What do you say at work when it’s hard to find the right words.
There is no shortage of information out there on how we should do things – the theories people and experts have on how bosses, leaders, and employees should treat eachother. But what do you actually say when you’re confronted by someone at work?
Lynda McNutt Foster, CEO and Executive Coach of Cortex Leadership Consulting joined Kianna Price, Morning Anchor on WFXR News for Living Local to tell us what to say at work when it’s not easy to find the right words.
Kianna: There are dozens of articles written by coaches, journalists, experts, specialists that come up in my feed everyday on LinkedIn. Why is it so easy for us to understand what we’re supposed to do in a situation and so hard for us to find the words to say the right thing in stressful or uncomfortable situations at work?
Lynda: Because the emotional part of our brain and the part that formulates our words are different, so the stronger we feel something the harder it is to express ourselves. It’s like when we feel in “love” with someone but it’s sometimes hard to describe that to someone else. Imagine when you’re angry… the words are hard to come by.
Kianna: So if I’m in my bosses office and they say something to be that I do not think is true about my work, what should I say at that very moment?
Lynda: When faced with any situation that triggers you it is always best to do two things. One is to BREATHE – gets oxygen to your brain which it needs to think. Second, try and ask a question for clarification. For instance, you might say: Can you tell me more? Or Help me to understand… can you give me an example of that?
Kianna: How about when a coworker says something a meeting that upsets you?

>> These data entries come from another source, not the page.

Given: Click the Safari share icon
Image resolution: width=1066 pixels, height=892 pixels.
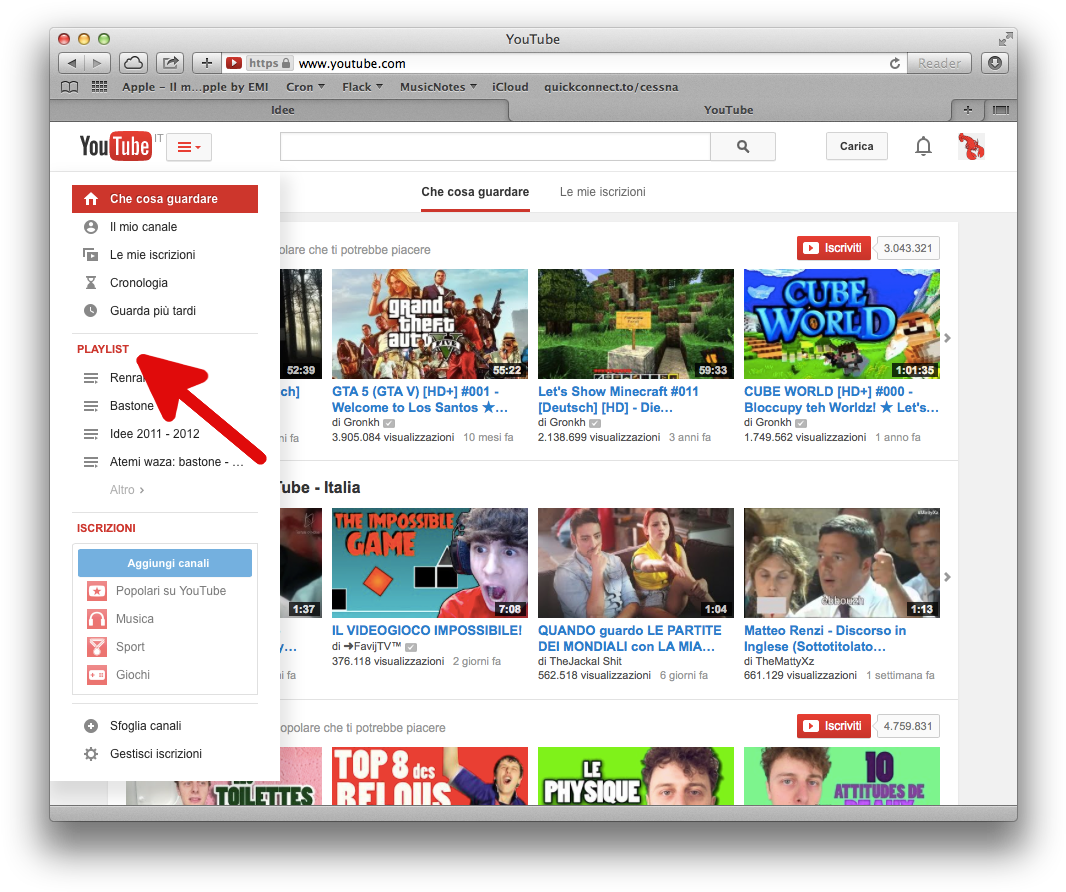Looking at the screenshot, I should 170,63.

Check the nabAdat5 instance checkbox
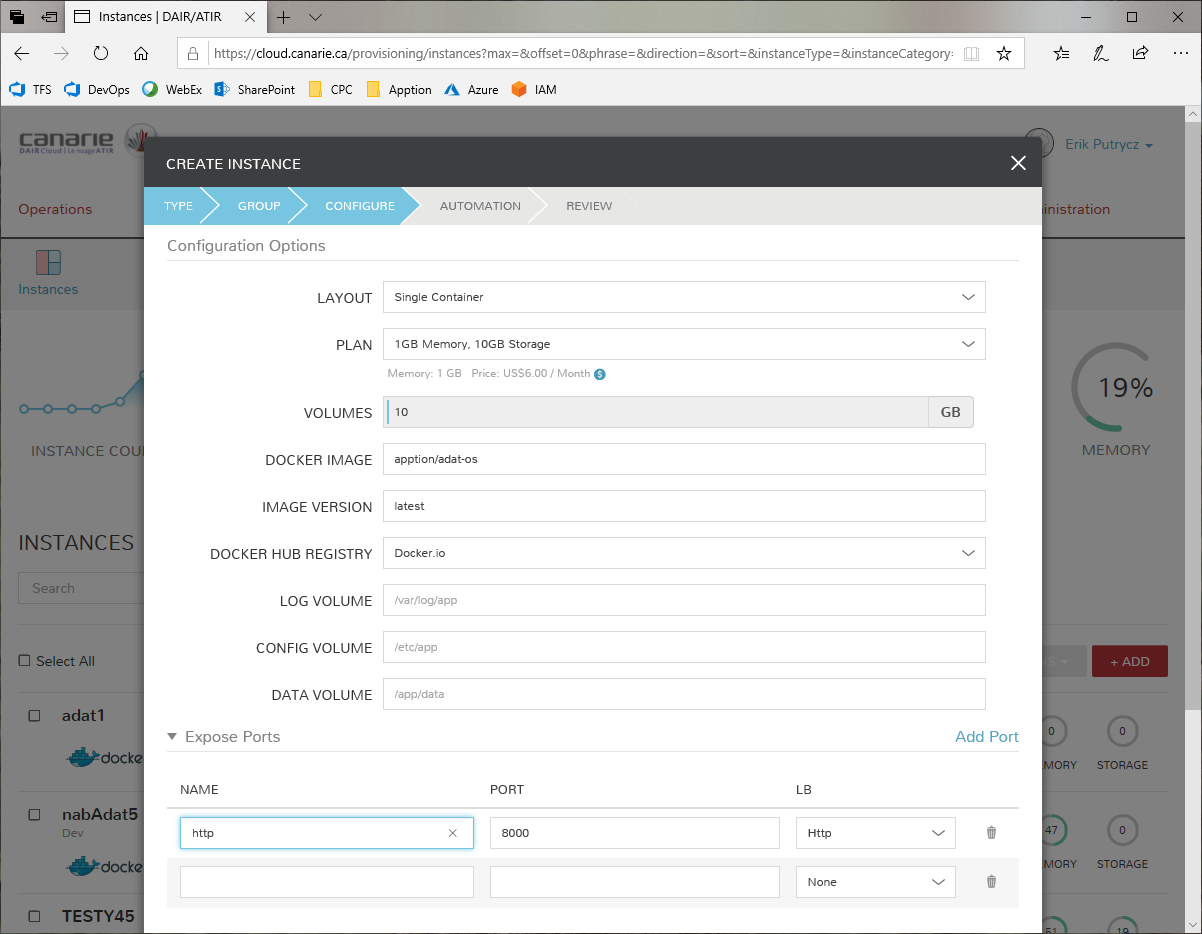(x=34, y=815)
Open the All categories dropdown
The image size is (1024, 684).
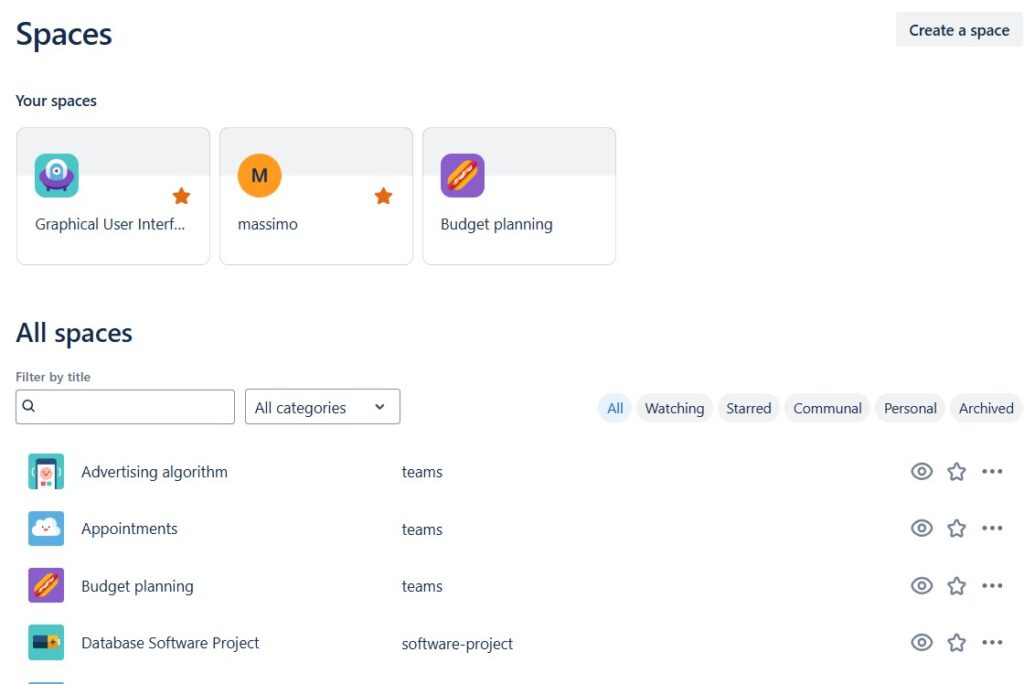pyautogui.click(x=322, y=407)
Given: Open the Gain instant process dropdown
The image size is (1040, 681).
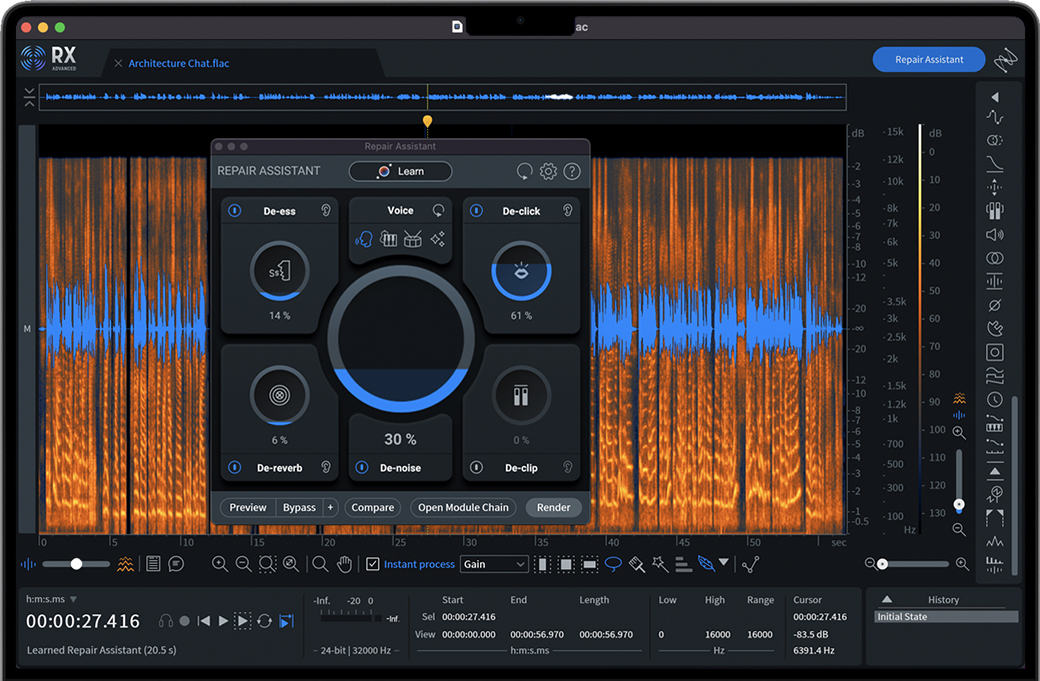Looking at the screenshot, I should coord(494,564).
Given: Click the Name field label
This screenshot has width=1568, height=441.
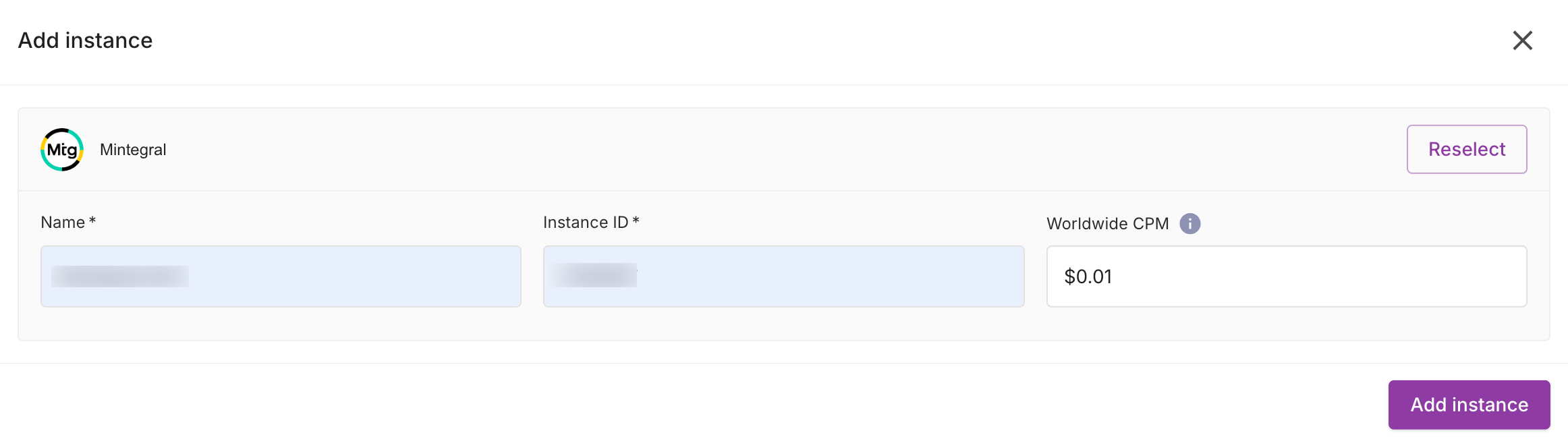Looking at the screenshot, I should 63,223.
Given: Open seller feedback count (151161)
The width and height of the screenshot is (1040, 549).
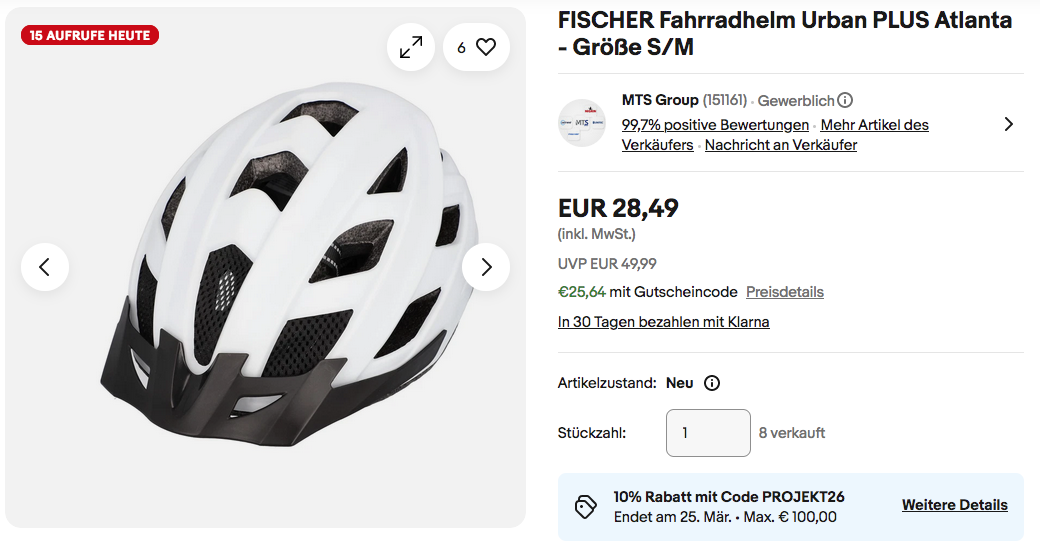Looking at the screenshot, I should click(x=725, y=100).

Lynda: Try taking a deep breath and determining whether it needs to be addressed at that moment or not. If it does, because otherwise the project or what you are talking about could go in what you think is the wrong direction, try saying: From my perspective… from my point of view, here’s how I am seeing it. You could also try asking, “What’s your biggest concern right now?” Normally when people are having high emotions their brain is telling them something is wrong or there is a problem to be aware of. Inviting what concerns they have can help reduce the person’s anxiety.